Tuesday, August 30, 2011

Capitalism and Socialism


CAPITALISM:

“There are two ways for an individual to gain wealth: create it, or take it from someone else who has created it.  Capitalism is a way of organizing economic activity where individuals are free to create wealth, but not to take wealth by means of force or coercion.” ( From The WKU Center for the Study of Capitalism link)

SOCIALISM:

“generally involves the argument that economic production has an essential social as distinct from individual element, and this requires public investment and justifies a public share in and distribution of rewards.” from The Blackwell Encyclopedia of Political Thought (Oxford, 1987)   in Dictionary of Theories, Jenifer Bothamley Visible Ink Press,2002)

Two Patterns of Socialism: Communism and Fascism

“The Russian pattern of socialism is purely bureaucratic. All economic enterprises are departments of the government, like the administration of the army or the postal system. Every plant, shop, or farm stands in the same relation to the superior central organization as does a post office to the office of the postmaster general.”

 “The German pattern differs from the Russian one in that it (seemingly and nominally) maintains private ownership of the means of production and keeps the appearance of ordinary prices, wages, and markets. There are, however, no longer entrepreneurs but only shop managers (Betriebsfiihrer). These shop managers do the buying and selling, pay the workers, contract debts, and pay interest and amortization.

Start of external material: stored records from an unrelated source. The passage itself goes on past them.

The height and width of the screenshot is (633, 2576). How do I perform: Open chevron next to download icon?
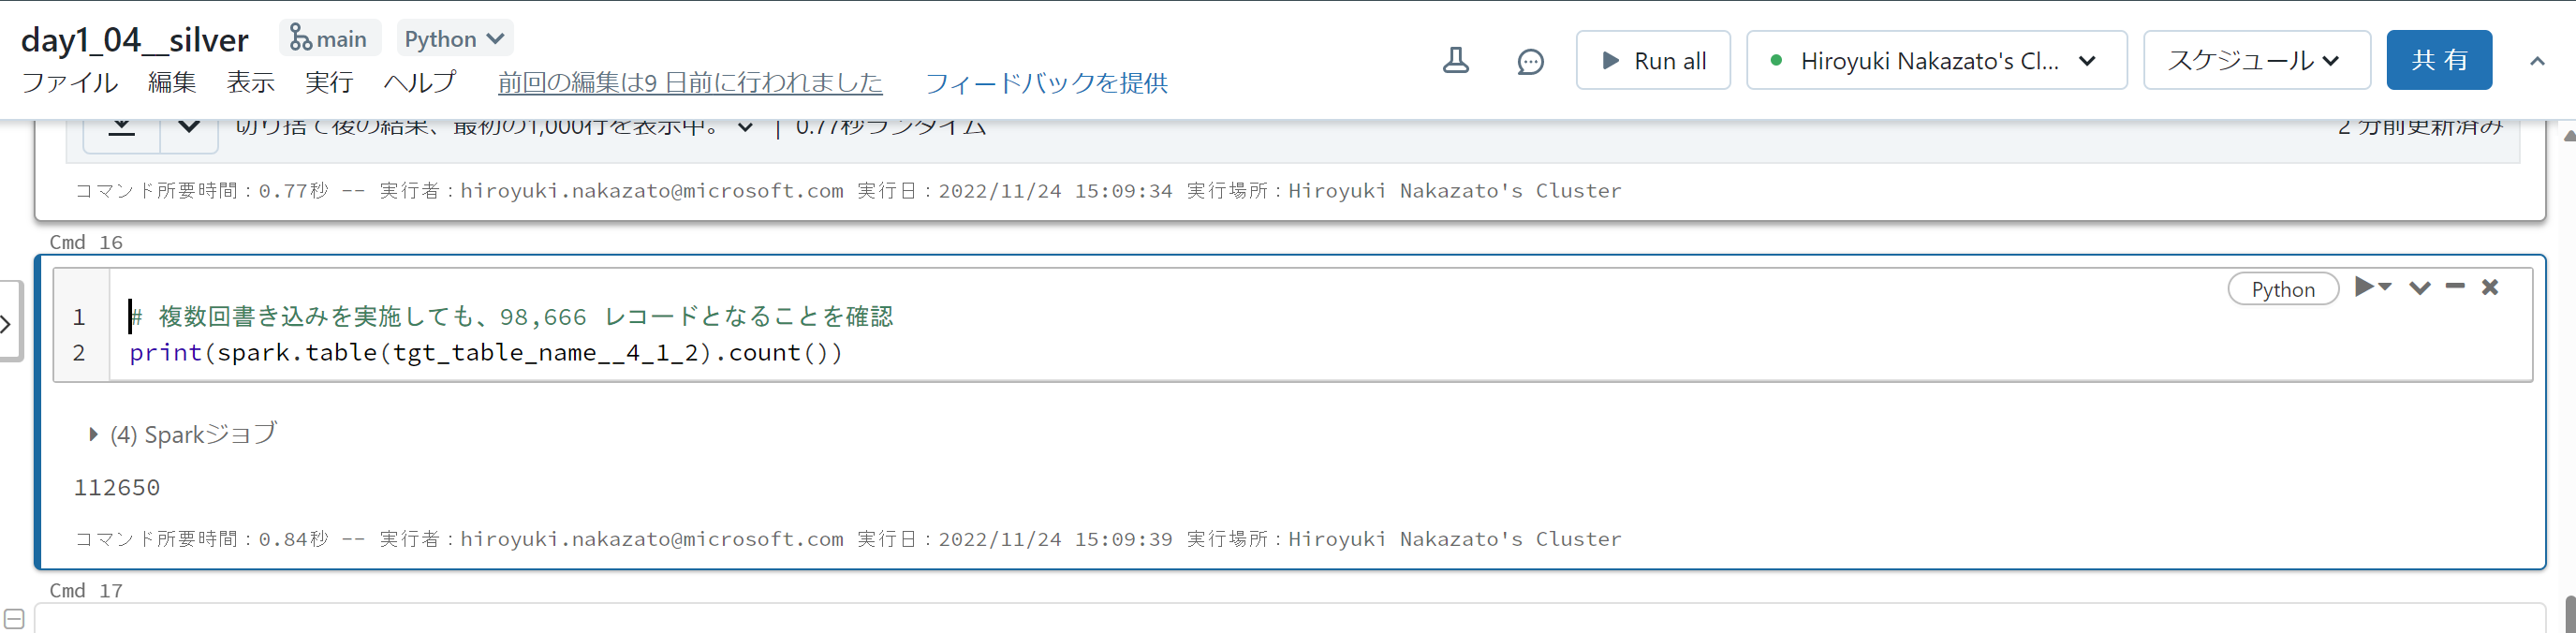(188, 128)
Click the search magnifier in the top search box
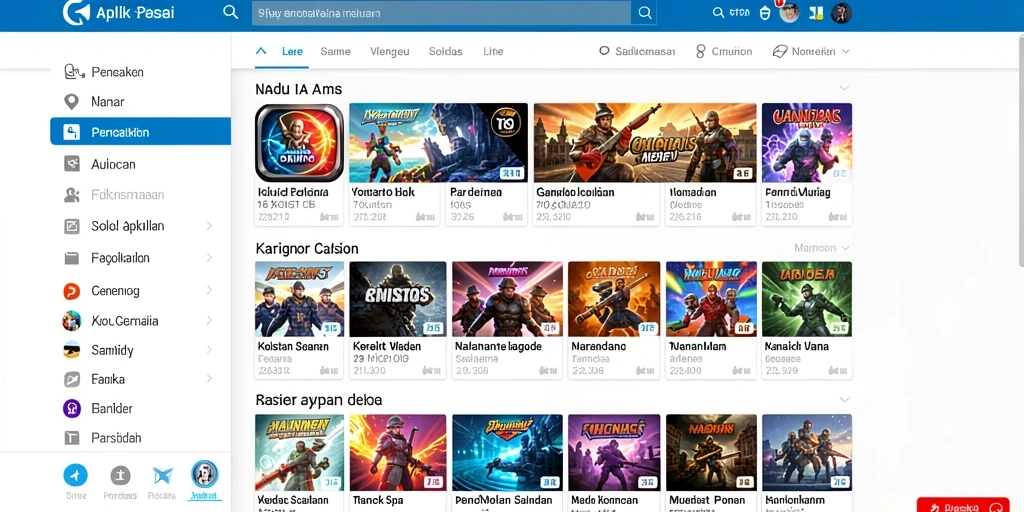1024x512 pixels. click(645, 12)
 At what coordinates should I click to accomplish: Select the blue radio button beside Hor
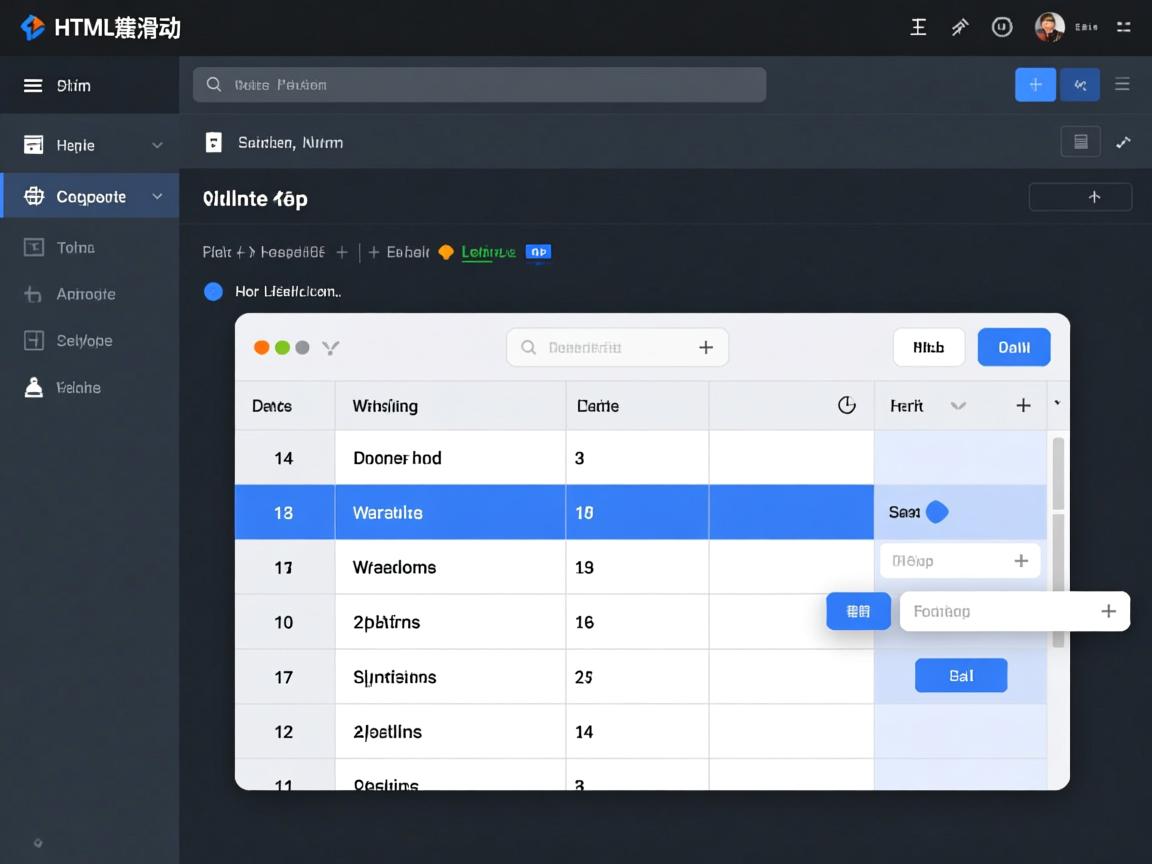213,292
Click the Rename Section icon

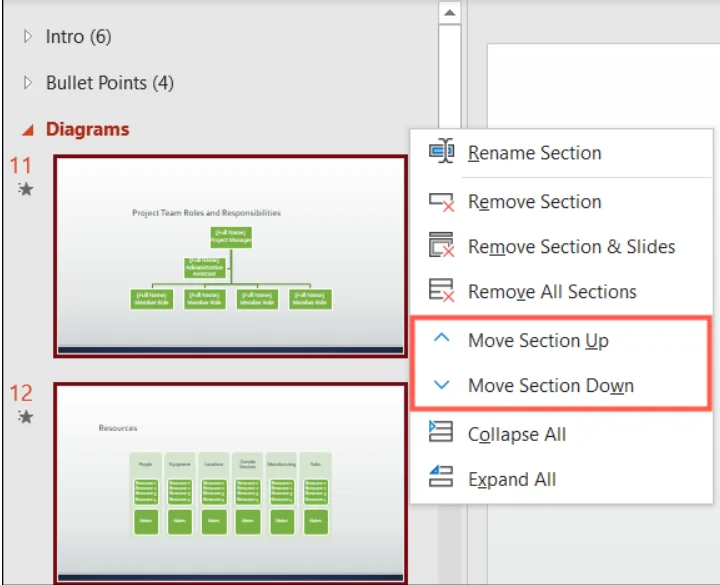pos(441,151)
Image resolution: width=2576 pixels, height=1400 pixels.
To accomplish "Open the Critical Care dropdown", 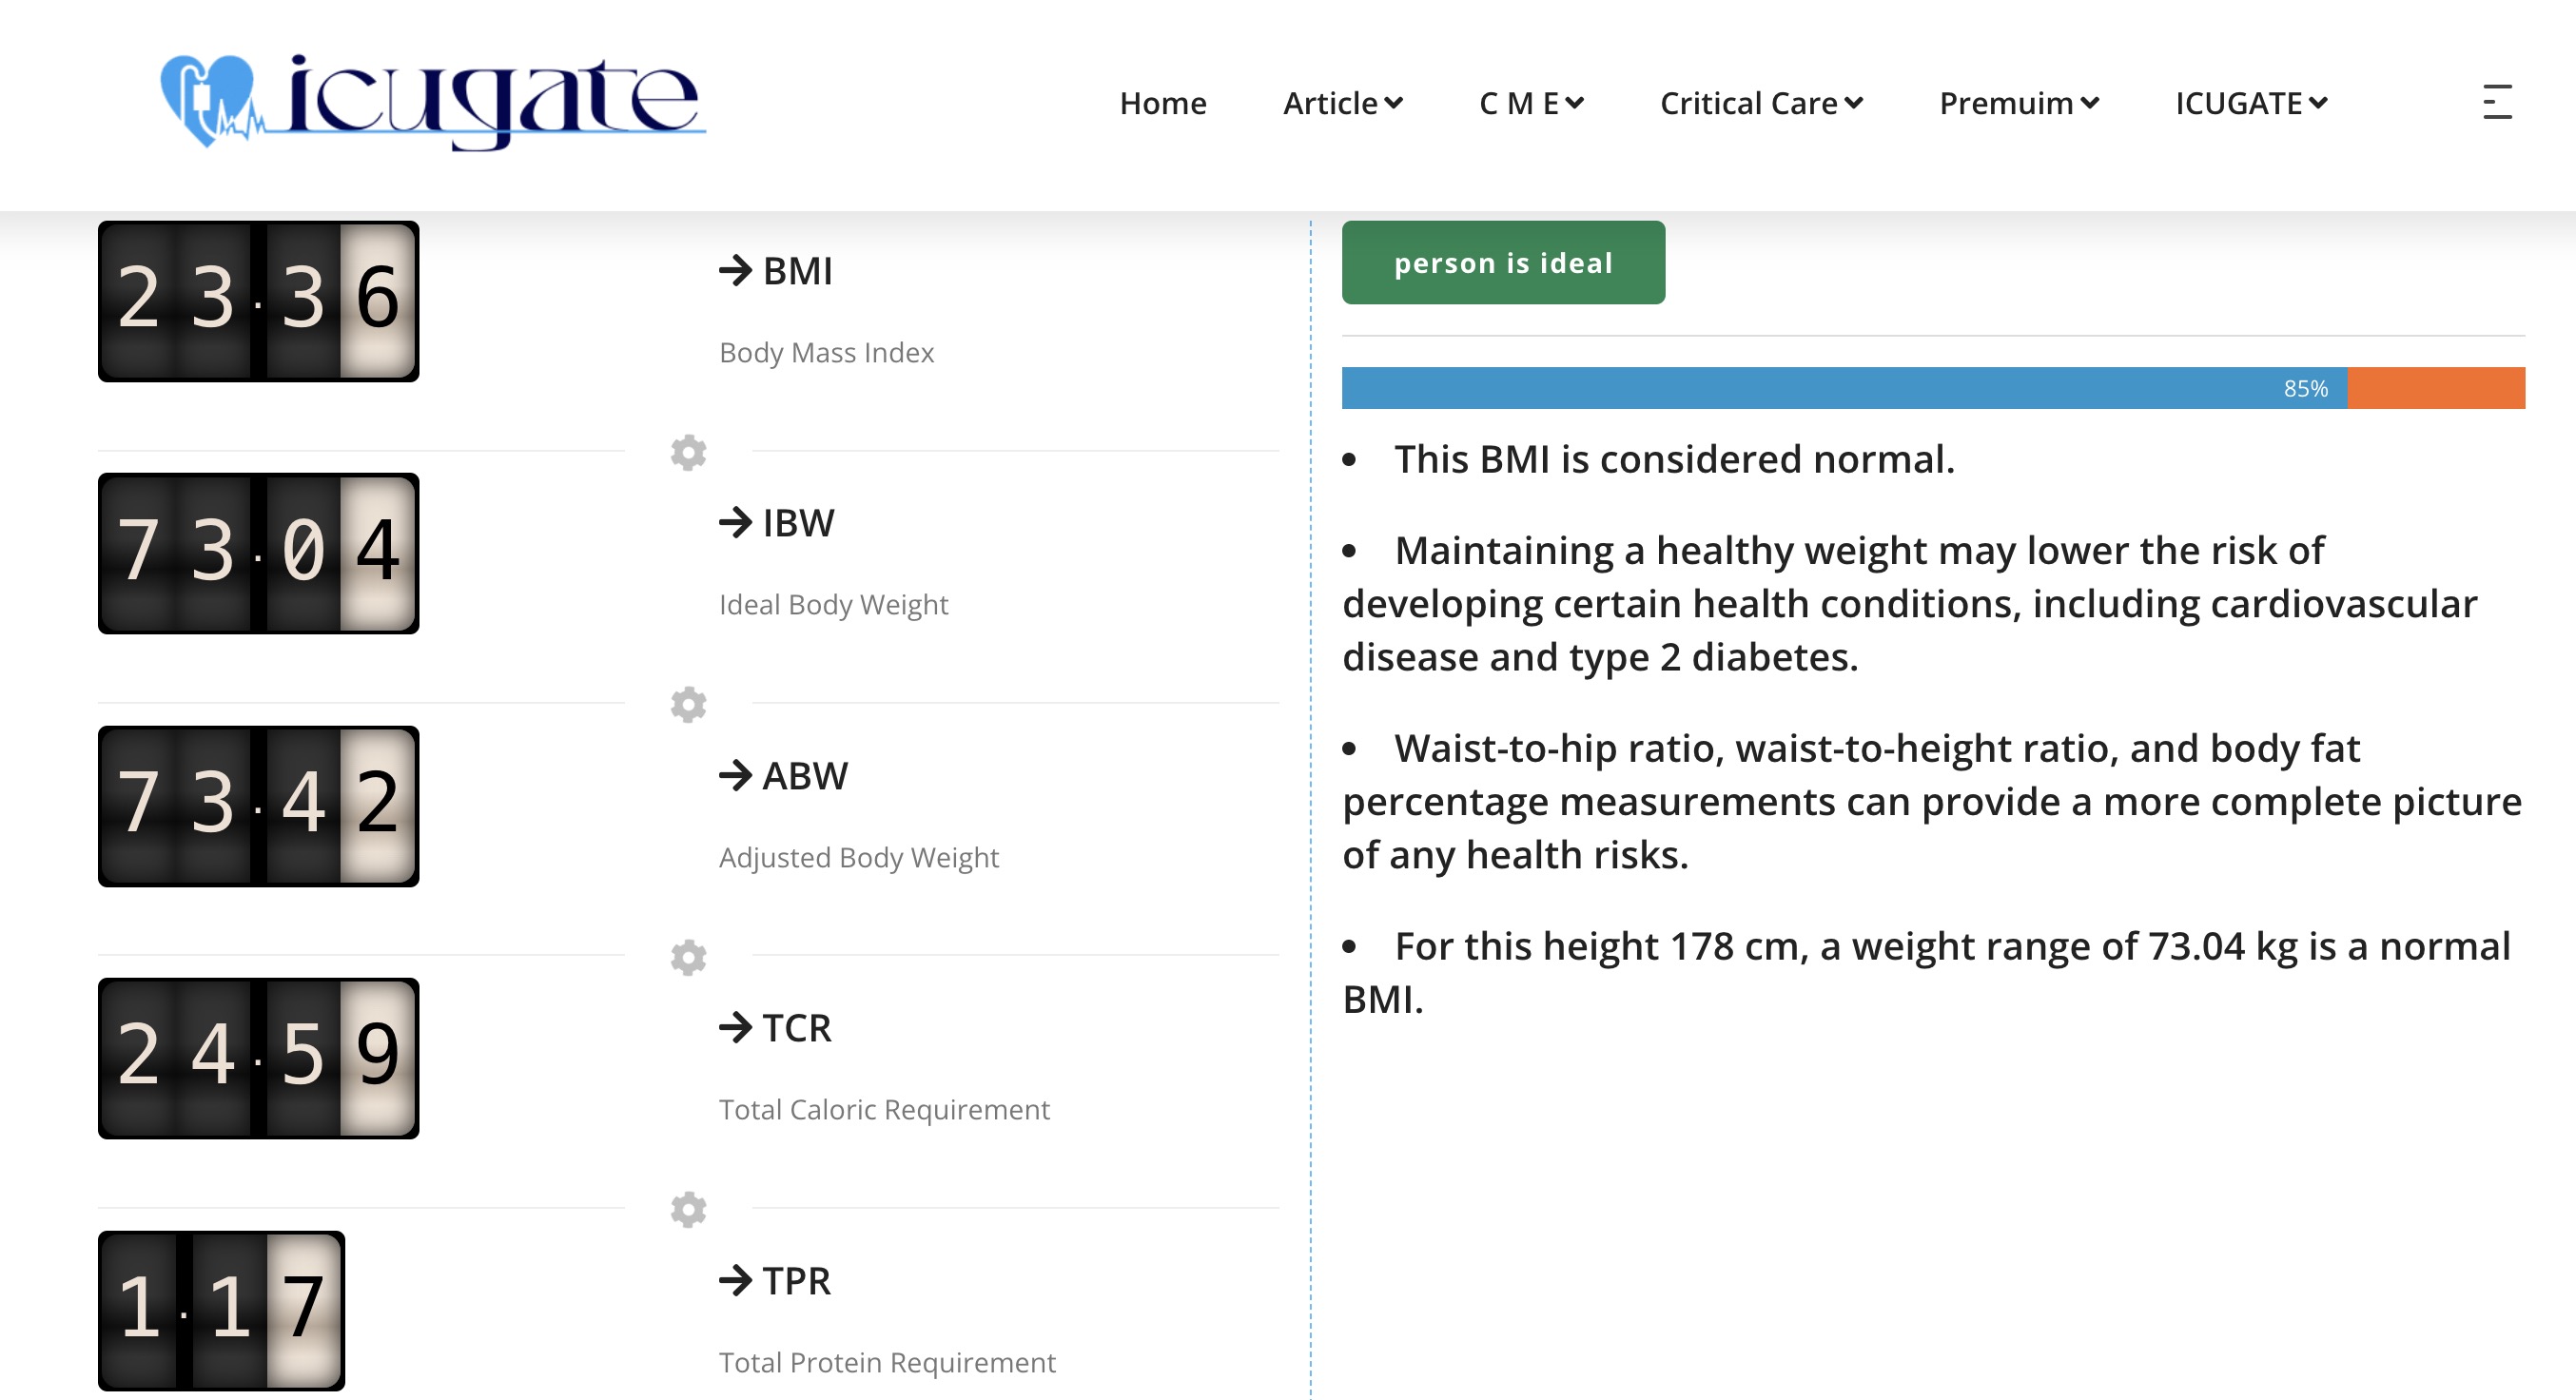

There is no labor market; wages and salaries are fixed by the government. The government tells the shop managers what and how to produce, at what prices and from whom to buy, at what prices and to whom to sell. The government decrees to whom and under what terms the capitalists must entrust their funds and where and at what wages laborers must work. Market exchange is only a sham. All the prices, wages, and interest rates are fixed by the central authority. They are prices, wages, and interest rates in appearance only; in reality they are merely determinations of quantity relations in the government's orders. The government, not the consumers, directs production. “

This is socialism in the outward guise of capitalism. Some labels of capitalistic market economy are retained but they mean something entirely different from what they mean in a genuine market economy.”

(from OMNIPOTENT GOVERNMENT The Rise of the Total State and Total War. Ludwig von Mises, Yale University Press 1944 p56 link )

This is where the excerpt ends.